*** RECORDS SHOWN ***
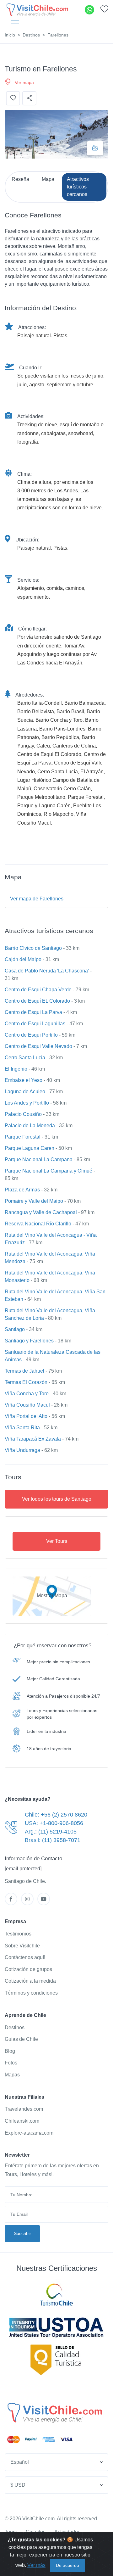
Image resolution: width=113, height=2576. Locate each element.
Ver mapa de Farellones (36, 898)
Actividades (67, 2531)
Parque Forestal (22, 1137)
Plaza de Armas (22, 1189)
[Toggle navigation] (15, 21)
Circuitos (36, 2531)
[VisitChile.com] (54, 2412)
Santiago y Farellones (29, 1340)
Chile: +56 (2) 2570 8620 (56, 1815)
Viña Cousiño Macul (27, 1405)
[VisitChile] (37, 9)
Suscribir (22, 2233)
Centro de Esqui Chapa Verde (38, 989)
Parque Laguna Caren (29, 1148)
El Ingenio (16, 1069)
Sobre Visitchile (22, 1945)
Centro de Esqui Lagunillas (35, 1023)
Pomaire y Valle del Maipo (34, 1201)
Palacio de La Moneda (30, 1125)
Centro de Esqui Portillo (31, 1035)
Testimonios (18, 1933)
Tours (11, 2531)
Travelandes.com (24, 2109)
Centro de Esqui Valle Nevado (38, 1046)
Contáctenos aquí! (25, 1957)
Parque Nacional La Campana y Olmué (48, 1170)
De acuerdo (67, 2565)
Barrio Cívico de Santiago (33, 948)
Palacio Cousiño (23, 1114)
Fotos (11, 2062)
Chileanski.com (22, 2121)
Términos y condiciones (31, 1993)
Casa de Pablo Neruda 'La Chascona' (47, 970)
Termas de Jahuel (24, 1371)
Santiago (15, 1329)
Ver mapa (24, 82)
***
__DESCRIPTION OF THE TASK__
Your output should be an exact transcription of the line that holds "Ver mapa de Farellones (36, 898)" and each line after it through the end of the listing above.

__RESPONSE TO THIS EXERCISE__
Ver mapa de Farellones (36, 898)
Actividades (67, 2531)
Parque Forestal (22, 1137)
Plaza de Armas (22, 1189)
[Toggle navigation] (15, 21)
Circuitos (36, 2531)
[VisitChile.com] (54, 2412)
Santiago y Farellones (29, 1340)
Chile: +56 (2) 2570 8620 (56, 1815)
Viña Cousiño Macul (27, 1405)
[VisitChile] (37, 9)
Suscribir (22, 2233)
Centro de Esqui Chapa Verde (38, 989)
Parque Laguna Caren (29, 1148)
El Ingenio (16, 1069)
Sobre Visitchile (22, 1945)
Centro de Esqui Lagunillas (35, 1023)
Pomaire y Valle del Maipo (34, 1201)
Palacio de La Moneda (30, 1125)
Centro de Esqui Portillo (31, 1035)
Testimonios (18, 1933)
Tours (11, 2531)
Travelandes.com (24, 2109)
Centro de Esqui Valle Nevado (38, 1046)
Contáctenos aquí! (25, 1957)
Parque Nacional La Campana y Olmué (48, 1170)
De acuerdo (67, 2565)
Barrio Cívico de Santiago (33, 948)
Palacio Cousiño (23, 1114)
Fotos (11, 2062)
Chileanski.com (22, 2121)
Términos y condiciones (31, 1993)
Casa de Pablo Neruda 'La Chascona' (47, 970)
Termas de Jahuel (24, 1371)
Santiago (15, 1329)
Ver mapa (24, 82)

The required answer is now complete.